Stories of Hope: Togo
Where, O death is your Victory? Where, O death is your sting?
written by Dr. Kelly Faber, MedSend Pediatrician serving in Togo
Abiba, a 15-year-old orphaned Muslim girl, along with her aunt and cousin, arrived at HBB in mid-January. From a small village 3 hours north of the hospital, they heard about HBB from a mobile médical team that had gone to their village. When Abiba developed a mass in her abdomen, they knew HBB was where they should go.
Abiba’s initial assessment and diagnostic testing indicated she had an ovarian tumor requiring surgery. Once in the operating room, the surgeon found that her abdomen was actually full of metastatic cancer. A large tumor was removed and sent out to a Michigan pathologist who processes our spécimens for free.

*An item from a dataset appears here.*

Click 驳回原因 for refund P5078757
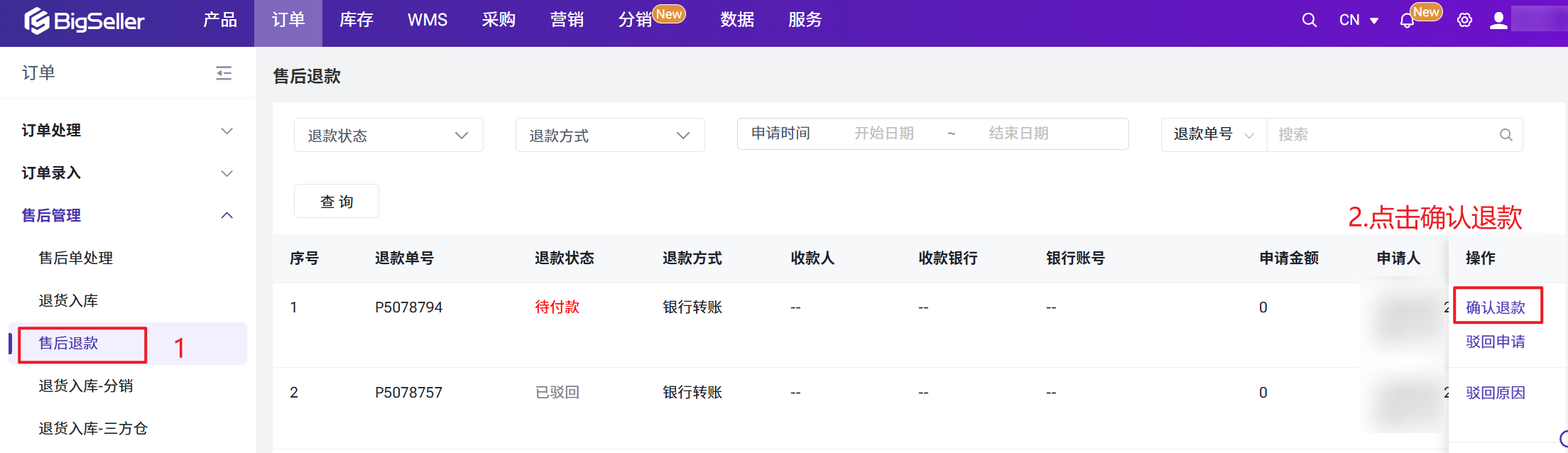The image size is (1568, 453). pyautogui.click(x=1496, y=393)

After the surgery, one of our full-time missionaries along with one of our chaplains met with Abiba and her family members. They gently, yet thoroughly explained the seriousness of her prognosis, metastatic ovarian cancer, that would soon take her life. They were also able to share the gospel and pray with the family. Over the next few days the chaplain continued to lovingly share the Love and message of Jesus Christ and before she was discharged home, Abiba, her aunt and cousin placed their trust in Christ.
When Abiba returned home she was met by a local pastor who had been contacted by the hospital chaplain. Too weak to go to church, the church came to her, discipled her and ministered to her needs. Four weeks later the pathology report was sent to HBB, indicating that Abiba had Burkitt Lymphoma—an aggressive, yet treatable cancer. Since the family had no phone, the pastor was contacted and sent to tell the family she must quickly return to HBB for treatment. After several days, when there was still no sign of her at the hospital, the pastor was called once again. Returning to Abiba’s family, he discovered that they had no money to return to HBB for médical care. When we heard of this, money was quickly donated to cover the transportation and médical expense to treat Abiba.
She got wheeled into the hospital as a pile of skin and bones. I knew that she was likely too sick to start chemotherapy treatment, but it was also her only chance of survival. Everything was explained to Abiba and her aunt and treatment were started.
Surviving the first round of treatments was a great encouragement to everyone. It was a joy to see her smile and be able to pray and encourage her in her new faith in Christ. Unfortunately, when it came time for round two, she did not show up to the hospital. Once again, the pastor was contacted and donations were given to transport Abiba to the hospital—this time alone. Her aunt could not come due to another sick member of the family and the decision was made for the hospital to temporarily “adopt” Abiba. She stayed with a well-known woman at our “cuisine” and money for food was donated. On days that she was strong enough, she eagerly asked to go to church services. She became a part of our hospital family.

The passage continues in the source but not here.